Es la enfermedad bucodental más frecuente en el mundo y no tiene cura. La caries es una infección que ataca al diente hasta deteriorarlo y obligar su reparación o extracción. Allí la importancia de que se detecte y se trate a tiempo.
Una caries puede evolucionar a diferentes estados desde que aparece como una pequeña amenaza para el esmalte de nuestros dientes y que crecerá.
Las revisiones dentales frecuentes ayudan en esta tarea de prevenir el avance de la caries.
Se han identificado cinco etapas en la evolución de la caries, a saber:
-Las bacterias que habitan en la boca atacan el esmalte dental, y las primeras molestias pueden notarse en los cambios de temperatura o al tomar alimentos o bebidas con alto contenido en azúcar.

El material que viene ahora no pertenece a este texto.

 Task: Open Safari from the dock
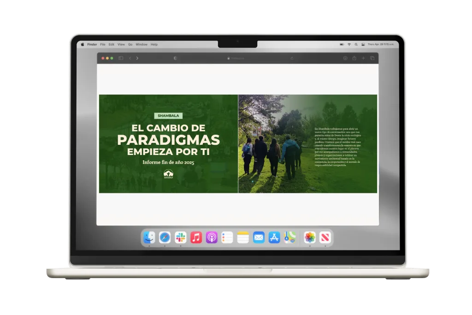165,238
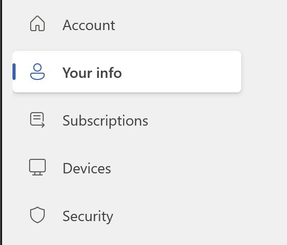Click the stand of the Devices monitor icon

pos(37,174)
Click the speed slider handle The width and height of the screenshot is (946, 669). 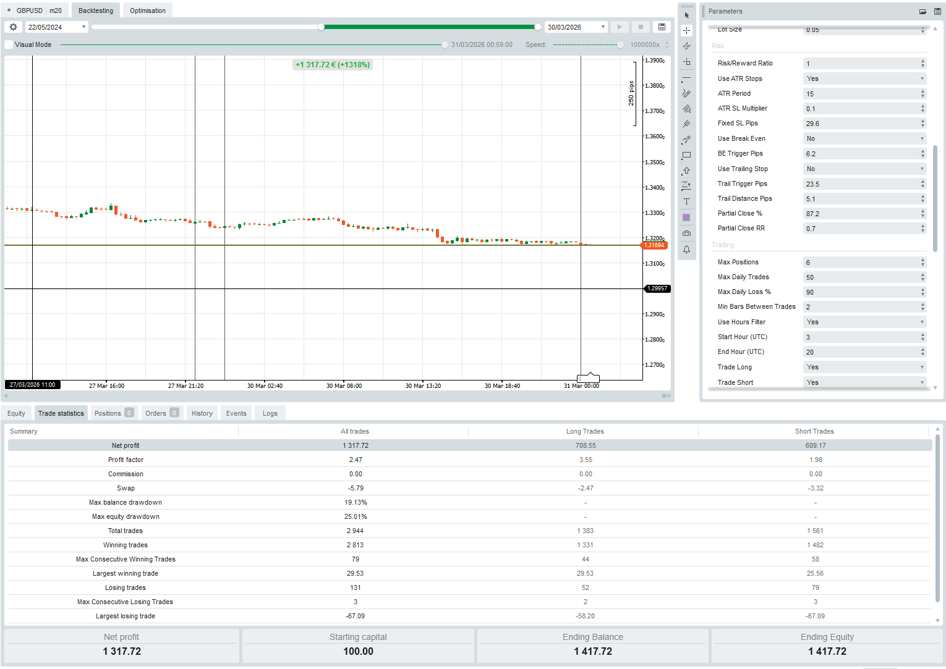pyautogui.click(x=620, y=44)
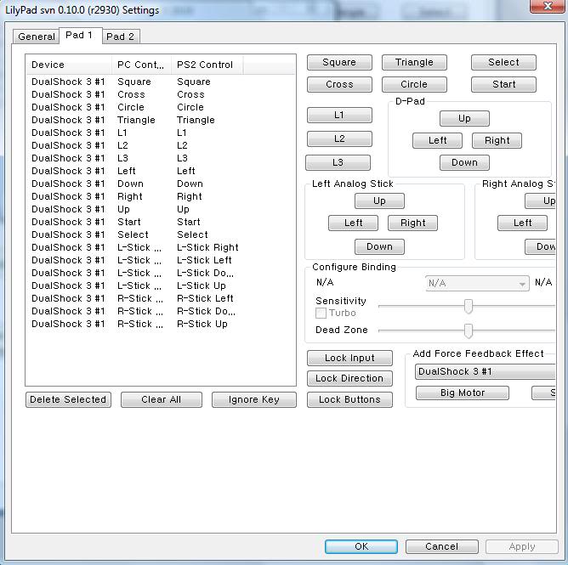Click the Square button binding

tap(339, 62)
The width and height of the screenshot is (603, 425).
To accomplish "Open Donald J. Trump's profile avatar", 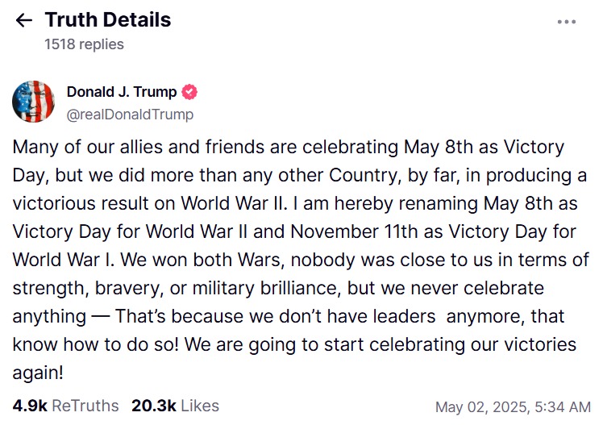I will point(33,102).
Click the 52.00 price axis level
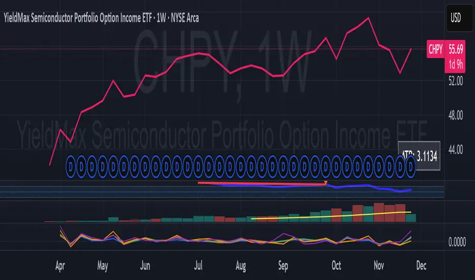 pos(456,81)

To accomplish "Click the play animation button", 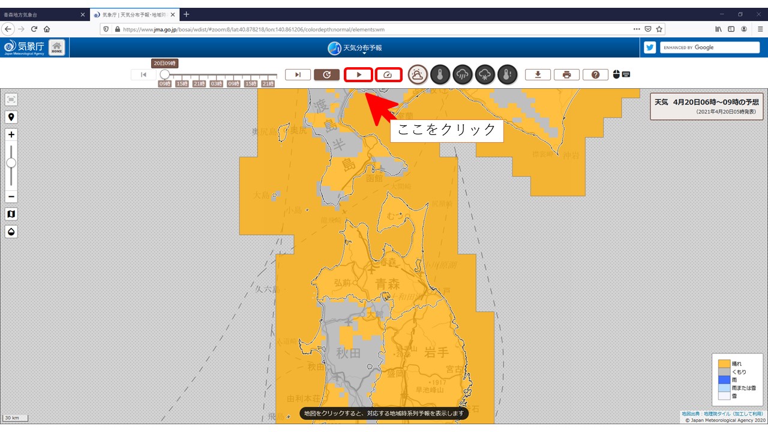I will click(x=359, y=75).
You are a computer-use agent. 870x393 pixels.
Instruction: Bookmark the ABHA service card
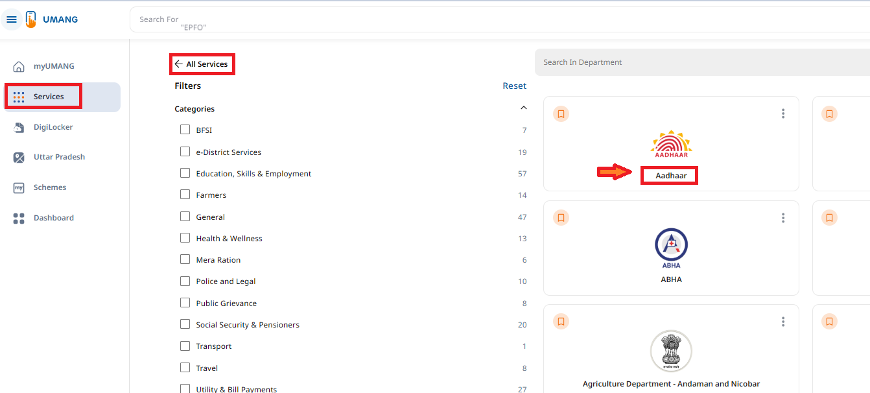(x=561, y=217)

-Los primeros signos de la aparición de la caries en un diente se pueden apreciar en una pequeña manchita en el esmalte que se irá convirtiendo poco a poco en una cavidad.

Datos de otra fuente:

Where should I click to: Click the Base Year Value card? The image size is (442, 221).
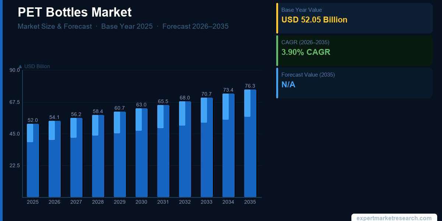(354, 18)
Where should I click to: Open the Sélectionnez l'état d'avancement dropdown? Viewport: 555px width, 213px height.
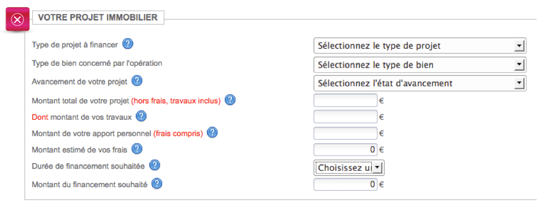[420, 83]
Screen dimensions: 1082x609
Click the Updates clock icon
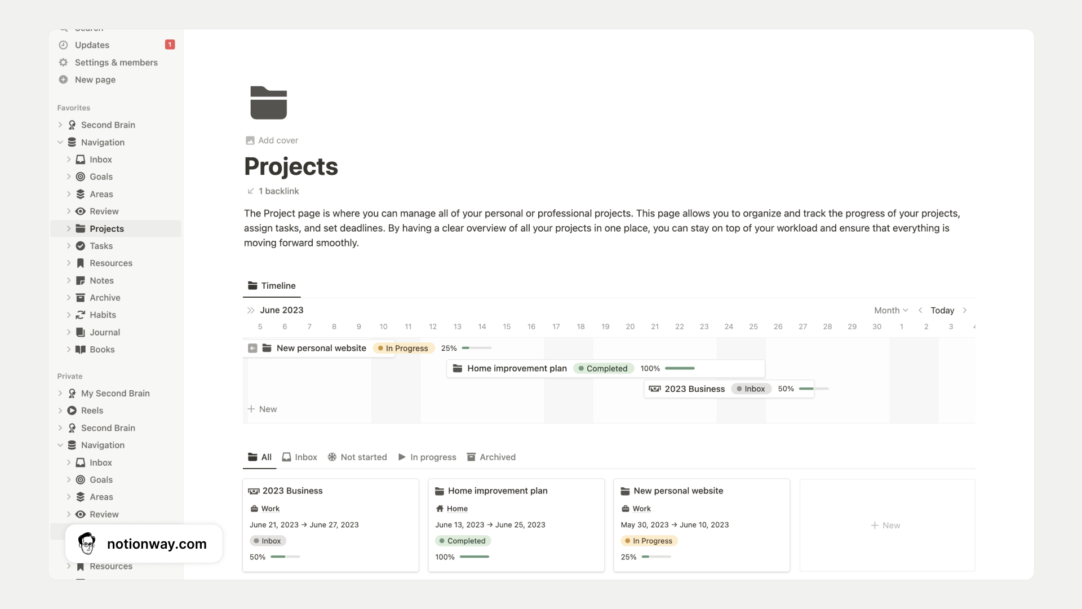[x=63, y=45]
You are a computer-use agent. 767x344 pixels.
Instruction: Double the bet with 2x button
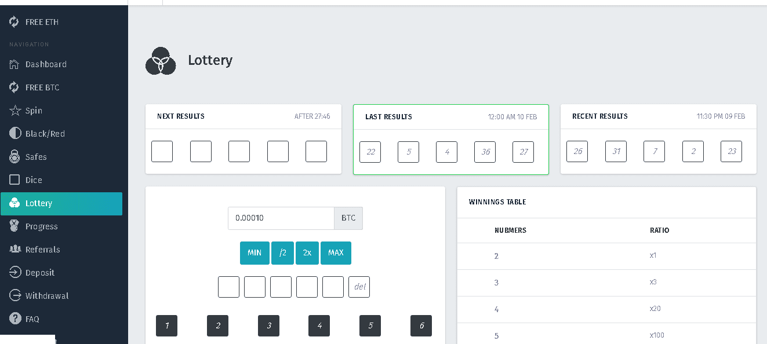point(307,253)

-Cuando aumenta el dolor significa que la caries ha avanzado y está cerca del nervio del diente en cuestión. Si no se soluciona pronto los daños que puede ocasionar la caries pueden ser importantes.
-Llega un punto en el que el hueco en el diente y la infección afectan al nervio dental, multiplicándose el dolor. En estos casos, cuando se actúa suele ser para proceder con una endodoncia y extirpar el nervio. Una vez extirpado el nervio se procede a reconstruir el diente. En ocasiones el diente queda tan expuesto que se recomienda una funda para protegerlo.
-Si se supera el punto anterior sin acudir al dentista, puede considerarse que la pieza dental afectada se ha perdido en su totalidad.